Kamala Harris : la nouvelle Amérique féminine et multiraciale

Portrait .Première femme noire vice-présidente des États-Unis, Kamala Harris a constitué avec Joe Biden un ticket gagnant inédit lors de cette élection présidentielle américaine. Oscillant entre progressisme et conservatisme, elle est bien placée pour pousser les nouvelles priorités de la présidence : «Unir notre pays et guérir l’âme de notre nation.».

  • Marie Verdier, 
Kamala Harris lors du discours du 7 novembre 2020.A

Première femme vice-présidente des États-Unis, première « femme noire » comme elle se définit (fille d’un père jamaïcain et d’une mère indienne), Kamala Harris a déjà sa place dans l’histoire. Elle a doublement percé le plafond de verre en accédant à la deuxième plus haute marche du pouvoir américain, potentiel tremplin pour gagner la magistrature suprême dans quatre ans.

Joe Biden, qui fêtera ses 78 ans le 20 novembre, a laissé entendre qu’il ne briguerait pas de second mandat en 2024. Lui l’homme blanc, symbole de la vieille Amérique, pourrait passer le flambeau à sa colistière, qui incarne la nouvelle Amérique féminine et multiraciale.

Élue sénatrice en 2016, Kamala Harris, 56 ans, a été en 2004 la première femme noire procureure de San Francisco, puis la première procureure générale de Californie en 2010. Pour parfaire son profil qui embrasse la diversité américaine, baptiste, elle a épousé un avocat juif père de deux enfants.

« La femme la plus responsable de ma présence aujourd’hui, ma mère »

C’est sa mère, Shyamala Gopalan Harris, décédée en 2009, qui est « la femme la plus responsable de (sa) présence ici aujourd’hui », a-t-elle fait valoir lors de son discours de victoire samedi 7 novembre au soir à Wilmington, dans le Delaware. Elle qui « croyait si profondément en une Amérique où un tel moment est possible ».

Issue d’une grande famille indienne, sa mère s’est doublement battue pour l’égalité hommes-femmes et pour l’égalité entre les races.
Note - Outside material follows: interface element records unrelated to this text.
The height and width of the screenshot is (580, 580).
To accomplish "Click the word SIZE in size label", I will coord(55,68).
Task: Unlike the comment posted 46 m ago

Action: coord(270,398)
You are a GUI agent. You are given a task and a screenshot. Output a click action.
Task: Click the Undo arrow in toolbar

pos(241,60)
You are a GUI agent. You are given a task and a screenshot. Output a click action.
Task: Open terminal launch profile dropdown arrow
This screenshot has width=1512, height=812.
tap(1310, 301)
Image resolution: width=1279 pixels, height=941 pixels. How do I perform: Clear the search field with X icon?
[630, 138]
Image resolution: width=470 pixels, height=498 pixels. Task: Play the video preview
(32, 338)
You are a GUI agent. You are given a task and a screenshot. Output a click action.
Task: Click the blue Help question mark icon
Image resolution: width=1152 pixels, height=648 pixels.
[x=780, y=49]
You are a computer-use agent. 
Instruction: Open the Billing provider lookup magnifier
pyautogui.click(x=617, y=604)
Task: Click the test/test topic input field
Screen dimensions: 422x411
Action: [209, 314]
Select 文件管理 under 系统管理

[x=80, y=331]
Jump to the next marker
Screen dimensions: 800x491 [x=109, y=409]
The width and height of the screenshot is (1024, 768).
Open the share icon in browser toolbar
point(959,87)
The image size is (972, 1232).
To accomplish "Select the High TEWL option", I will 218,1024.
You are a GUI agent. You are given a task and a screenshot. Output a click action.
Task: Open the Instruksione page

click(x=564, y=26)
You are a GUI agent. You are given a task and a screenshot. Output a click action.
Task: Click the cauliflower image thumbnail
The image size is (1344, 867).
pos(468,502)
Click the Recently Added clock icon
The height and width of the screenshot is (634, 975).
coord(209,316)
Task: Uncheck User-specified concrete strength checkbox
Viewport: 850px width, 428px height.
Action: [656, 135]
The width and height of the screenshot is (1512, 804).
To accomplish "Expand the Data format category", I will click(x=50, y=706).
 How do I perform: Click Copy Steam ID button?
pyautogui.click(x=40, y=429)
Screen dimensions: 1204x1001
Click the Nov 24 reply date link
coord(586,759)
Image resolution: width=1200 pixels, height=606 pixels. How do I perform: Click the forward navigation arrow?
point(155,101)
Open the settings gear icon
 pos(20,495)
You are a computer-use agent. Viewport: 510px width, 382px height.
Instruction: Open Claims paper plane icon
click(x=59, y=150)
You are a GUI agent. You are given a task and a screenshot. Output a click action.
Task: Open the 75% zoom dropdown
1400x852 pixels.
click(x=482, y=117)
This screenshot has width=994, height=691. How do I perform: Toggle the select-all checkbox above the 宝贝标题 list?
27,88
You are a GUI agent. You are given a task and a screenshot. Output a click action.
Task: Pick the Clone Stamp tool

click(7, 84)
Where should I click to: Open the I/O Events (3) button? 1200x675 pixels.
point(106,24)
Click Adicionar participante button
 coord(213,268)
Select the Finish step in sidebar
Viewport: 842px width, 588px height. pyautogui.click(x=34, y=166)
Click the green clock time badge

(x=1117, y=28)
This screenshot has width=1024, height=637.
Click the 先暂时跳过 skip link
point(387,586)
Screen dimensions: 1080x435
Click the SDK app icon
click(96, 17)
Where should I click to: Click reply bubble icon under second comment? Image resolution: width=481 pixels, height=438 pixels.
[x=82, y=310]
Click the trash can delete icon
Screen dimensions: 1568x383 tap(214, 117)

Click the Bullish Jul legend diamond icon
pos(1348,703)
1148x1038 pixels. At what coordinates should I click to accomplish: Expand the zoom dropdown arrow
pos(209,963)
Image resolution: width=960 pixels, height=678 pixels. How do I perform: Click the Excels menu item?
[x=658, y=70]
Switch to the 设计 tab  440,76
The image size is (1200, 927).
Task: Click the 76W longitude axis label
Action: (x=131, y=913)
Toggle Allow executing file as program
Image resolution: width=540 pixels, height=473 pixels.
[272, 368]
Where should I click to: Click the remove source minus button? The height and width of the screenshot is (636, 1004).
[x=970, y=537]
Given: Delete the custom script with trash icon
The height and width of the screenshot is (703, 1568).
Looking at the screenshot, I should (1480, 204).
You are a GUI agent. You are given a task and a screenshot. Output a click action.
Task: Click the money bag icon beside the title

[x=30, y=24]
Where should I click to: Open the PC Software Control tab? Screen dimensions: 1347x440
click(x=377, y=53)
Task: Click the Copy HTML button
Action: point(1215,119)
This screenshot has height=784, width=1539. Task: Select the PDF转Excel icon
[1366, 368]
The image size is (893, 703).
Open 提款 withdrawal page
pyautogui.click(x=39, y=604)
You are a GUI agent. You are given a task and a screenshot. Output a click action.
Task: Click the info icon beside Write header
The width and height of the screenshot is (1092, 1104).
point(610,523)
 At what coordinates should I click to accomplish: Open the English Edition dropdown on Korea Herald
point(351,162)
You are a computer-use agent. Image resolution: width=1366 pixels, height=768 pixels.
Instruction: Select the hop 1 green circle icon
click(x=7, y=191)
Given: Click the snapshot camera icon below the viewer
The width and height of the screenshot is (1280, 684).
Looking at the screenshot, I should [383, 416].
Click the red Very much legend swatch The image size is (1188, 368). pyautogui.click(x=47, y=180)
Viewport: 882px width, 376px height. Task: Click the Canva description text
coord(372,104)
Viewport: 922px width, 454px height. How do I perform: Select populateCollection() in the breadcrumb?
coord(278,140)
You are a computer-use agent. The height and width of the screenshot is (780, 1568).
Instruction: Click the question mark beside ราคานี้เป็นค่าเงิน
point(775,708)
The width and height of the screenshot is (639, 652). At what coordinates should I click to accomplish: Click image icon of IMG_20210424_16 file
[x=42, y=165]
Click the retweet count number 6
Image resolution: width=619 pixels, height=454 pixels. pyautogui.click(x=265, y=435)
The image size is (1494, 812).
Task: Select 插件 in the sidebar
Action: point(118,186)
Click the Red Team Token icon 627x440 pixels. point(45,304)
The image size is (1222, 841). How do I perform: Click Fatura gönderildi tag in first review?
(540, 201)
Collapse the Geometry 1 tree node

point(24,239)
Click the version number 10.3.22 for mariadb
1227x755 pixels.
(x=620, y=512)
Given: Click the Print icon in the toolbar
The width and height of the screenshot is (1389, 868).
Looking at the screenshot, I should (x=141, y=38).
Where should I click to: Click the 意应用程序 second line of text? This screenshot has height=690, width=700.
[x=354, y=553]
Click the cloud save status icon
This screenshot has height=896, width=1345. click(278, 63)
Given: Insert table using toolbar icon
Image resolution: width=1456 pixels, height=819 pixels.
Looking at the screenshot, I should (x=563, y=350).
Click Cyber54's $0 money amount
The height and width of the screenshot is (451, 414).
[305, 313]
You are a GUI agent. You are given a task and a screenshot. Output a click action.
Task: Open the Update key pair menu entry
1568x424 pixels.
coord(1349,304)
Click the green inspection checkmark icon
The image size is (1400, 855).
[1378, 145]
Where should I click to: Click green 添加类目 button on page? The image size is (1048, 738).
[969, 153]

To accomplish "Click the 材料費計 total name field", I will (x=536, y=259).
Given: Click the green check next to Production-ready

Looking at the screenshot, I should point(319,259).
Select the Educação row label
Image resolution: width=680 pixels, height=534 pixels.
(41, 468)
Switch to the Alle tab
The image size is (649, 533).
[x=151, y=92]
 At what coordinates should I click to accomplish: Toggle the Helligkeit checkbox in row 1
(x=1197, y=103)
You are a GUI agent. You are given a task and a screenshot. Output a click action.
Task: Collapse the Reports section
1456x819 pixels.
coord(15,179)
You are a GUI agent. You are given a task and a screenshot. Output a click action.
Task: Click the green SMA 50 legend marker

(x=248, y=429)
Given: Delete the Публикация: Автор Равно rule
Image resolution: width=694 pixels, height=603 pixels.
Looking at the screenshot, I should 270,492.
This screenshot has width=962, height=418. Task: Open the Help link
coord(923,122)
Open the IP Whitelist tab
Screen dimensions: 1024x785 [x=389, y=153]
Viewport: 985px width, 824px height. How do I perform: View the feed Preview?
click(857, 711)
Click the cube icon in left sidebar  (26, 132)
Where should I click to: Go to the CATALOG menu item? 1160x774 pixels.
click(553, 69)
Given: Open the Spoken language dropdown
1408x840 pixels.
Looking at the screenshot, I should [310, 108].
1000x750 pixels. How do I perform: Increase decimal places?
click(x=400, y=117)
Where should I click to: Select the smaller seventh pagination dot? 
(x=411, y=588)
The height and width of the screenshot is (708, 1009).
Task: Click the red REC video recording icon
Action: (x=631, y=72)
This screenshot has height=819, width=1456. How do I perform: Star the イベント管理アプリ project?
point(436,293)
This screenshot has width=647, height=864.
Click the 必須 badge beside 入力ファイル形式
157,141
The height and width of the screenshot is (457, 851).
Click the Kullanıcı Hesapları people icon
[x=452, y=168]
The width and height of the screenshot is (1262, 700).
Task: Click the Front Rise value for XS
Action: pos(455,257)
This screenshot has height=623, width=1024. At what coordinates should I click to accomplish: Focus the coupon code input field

Pour fuir les études en sciences domestiques imposées aux filles dans l’ancien Empire britannique, à 19 ans, elle débarque seule en Californie où elle devient chercheuse en cancérologie. Femme de couleur, elle trouve vite sa place dans les mouvements noirs naissants au début des années 1960 au sein de l’université de Berkeley, comme le rapportait le New York Times en septembre.

« Bien placée pour résister aux tempêtes »

C’est donc à sa mère et aux générations de femmes noires qu’elle a rendu un vibrant hommage, ainsi qu’aux « femmes asiatiques, blanches, latines et amérindiennes (…) qui se sont battues et ont tant sacrifié pour l’égalité, la liberté et la justice ». Kamala Harris veut marcher dans leur sillage pour que « chaque petite fille qui regarde ce soir voie qu’il s’agit d’un pays de possibilités ».

À tous les Américains elle a promis « un dur labeur » pour vaincre la pandémie de coronavirus, reconstruire l’économie, éradiquer le racisme, combattre la crise climatique, sans oublier, parmi les nouvelles priorités de la Maison-Blanche, celle d’« unir notre pays et guérir l’âme de notre nation ».

Même si elle a baigné enfant dans le militantisme p pour une justice raciale, son positionnement oscillant entre progressisme et conservatisme a pu lui être reproché. Tout comme sa prudence. « Une forme d’autoprotection », défend le sénateur Cory Booker évoquant la rudesse de l’univers politique face à une femme noire brisant les barrières. Mais « c’est aussi ce manque de rigidité idéologique qui fait qu’elle est bien adaptée à la vice-présidence, un rôle qui oblige de tempérer les opinions personnelles », soulignent Lisa Lerer et Sydney Ember, deux journalistes politiques du New York Times.